Amanda, Engaging and Effective Teaching
This black-and-white version of online society is incredibly volatile, especially for students who are constantly engaged with each other and the world through social networks. This has the possibility for great good, but it also has the possibility of horrible, shameful bullying. For example, Monica Lewinsky gave a powerful TEd talk where she talked about the effects of the online world following her involvement with President Bill Clinton. Regardless of the actions taken, Lewinsky describes her experience, “I was Patient Zero of losing a personal reputation on a global scale almost instantaneously… I lost my reputation and my dignity… I almost lost my life.”
Regardless of behaviour, this type of treatment is not OK. Sure, we have seen terrible acts online and obviously they are not okay.
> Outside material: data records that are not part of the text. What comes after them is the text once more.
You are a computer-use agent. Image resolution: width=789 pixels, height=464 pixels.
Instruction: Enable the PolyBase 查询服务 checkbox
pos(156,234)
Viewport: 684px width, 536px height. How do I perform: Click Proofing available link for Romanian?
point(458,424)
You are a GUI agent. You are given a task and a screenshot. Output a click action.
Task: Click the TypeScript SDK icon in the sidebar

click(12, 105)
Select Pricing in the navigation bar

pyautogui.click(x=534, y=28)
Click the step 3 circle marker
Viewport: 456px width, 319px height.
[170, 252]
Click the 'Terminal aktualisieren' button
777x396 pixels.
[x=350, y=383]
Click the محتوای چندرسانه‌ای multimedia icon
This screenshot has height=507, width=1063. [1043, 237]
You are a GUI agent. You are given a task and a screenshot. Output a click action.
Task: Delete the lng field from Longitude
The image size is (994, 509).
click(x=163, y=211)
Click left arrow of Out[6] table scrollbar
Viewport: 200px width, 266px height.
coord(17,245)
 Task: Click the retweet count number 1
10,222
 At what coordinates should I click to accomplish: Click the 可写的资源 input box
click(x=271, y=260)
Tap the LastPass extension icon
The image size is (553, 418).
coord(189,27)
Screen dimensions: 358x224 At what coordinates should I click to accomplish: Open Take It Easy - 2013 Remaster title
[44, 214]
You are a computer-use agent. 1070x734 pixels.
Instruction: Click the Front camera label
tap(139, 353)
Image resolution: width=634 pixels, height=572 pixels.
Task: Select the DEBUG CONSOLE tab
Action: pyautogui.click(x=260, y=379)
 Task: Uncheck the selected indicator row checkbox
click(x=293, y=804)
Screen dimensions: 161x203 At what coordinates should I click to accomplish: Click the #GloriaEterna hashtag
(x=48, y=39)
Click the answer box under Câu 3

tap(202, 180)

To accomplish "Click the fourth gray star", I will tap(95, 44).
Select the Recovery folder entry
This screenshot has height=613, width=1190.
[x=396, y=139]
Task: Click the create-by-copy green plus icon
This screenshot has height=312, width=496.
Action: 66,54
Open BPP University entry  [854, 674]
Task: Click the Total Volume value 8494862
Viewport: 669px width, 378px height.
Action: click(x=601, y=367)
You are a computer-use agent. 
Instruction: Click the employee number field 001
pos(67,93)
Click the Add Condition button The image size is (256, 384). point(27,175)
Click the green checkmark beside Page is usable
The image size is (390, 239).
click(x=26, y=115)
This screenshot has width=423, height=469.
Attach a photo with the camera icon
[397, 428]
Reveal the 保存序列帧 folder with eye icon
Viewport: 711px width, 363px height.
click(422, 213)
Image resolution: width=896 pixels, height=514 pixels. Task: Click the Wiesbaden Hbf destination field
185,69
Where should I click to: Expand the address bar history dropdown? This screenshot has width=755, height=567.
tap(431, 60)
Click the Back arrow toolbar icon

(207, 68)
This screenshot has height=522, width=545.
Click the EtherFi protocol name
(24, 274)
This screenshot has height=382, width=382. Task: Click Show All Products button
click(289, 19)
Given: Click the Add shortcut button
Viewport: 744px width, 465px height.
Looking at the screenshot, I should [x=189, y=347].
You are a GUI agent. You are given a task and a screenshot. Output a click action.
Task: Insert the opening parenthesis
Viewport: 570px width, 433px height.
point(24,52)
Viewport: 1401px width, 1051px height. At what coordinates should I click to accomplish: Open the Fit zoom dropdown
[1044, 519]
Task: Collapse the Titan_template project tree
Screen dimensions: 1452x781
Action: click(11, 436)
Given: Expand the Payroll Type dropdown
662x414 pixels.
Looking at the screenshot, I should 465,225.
But is the correct response a virtual annihilation of their character? Do the people who attack the ‘wrongdoers’ have the moral high ground to do so?
I think by perpetuating this type of cause-and-effect, students are going to become more and more volatile in an already uncompassionate online environment. The current climate teaches students that you can only post the ‘good’, and if you mess up or do something wrong, it will be remember forever, and duly punished. Is this how we want students to view technology and social networks?
I think this conversation has the capability to become much more profound, but for brevity’s sake, I think that online shaming and behaviour needs to be talked about within the classroom. Digital citizenship needs to be taught. And I strongly believe people have the capacity to do good and be good, but sometimes they need to be taught how, especially online.
I absolutely love the reflection of “well she didn’t find anything bad, but that’s because I don’t put out anything when I’m having a bad day”! Social media is a place where we post all of the GOOD stuff in our lives whether that is going on a trip, the “perfect” selfie, our accomplishments, and our seemingly perfect relationships. We don’t post on social media to put our extremely personal life on display for everyone. As individuals, our social media is almost like an act of putting ourselves on display in the best ways. It’s definitely important to remember that if we are doing that as individuals, then most likely, everyone else is doing that as well. I often take everything I see online with a grain of salt, it is great to see everyone doing so well, but I remind myself that this often isn’t necessarily the best reflection of their real life. Thanks for the great post!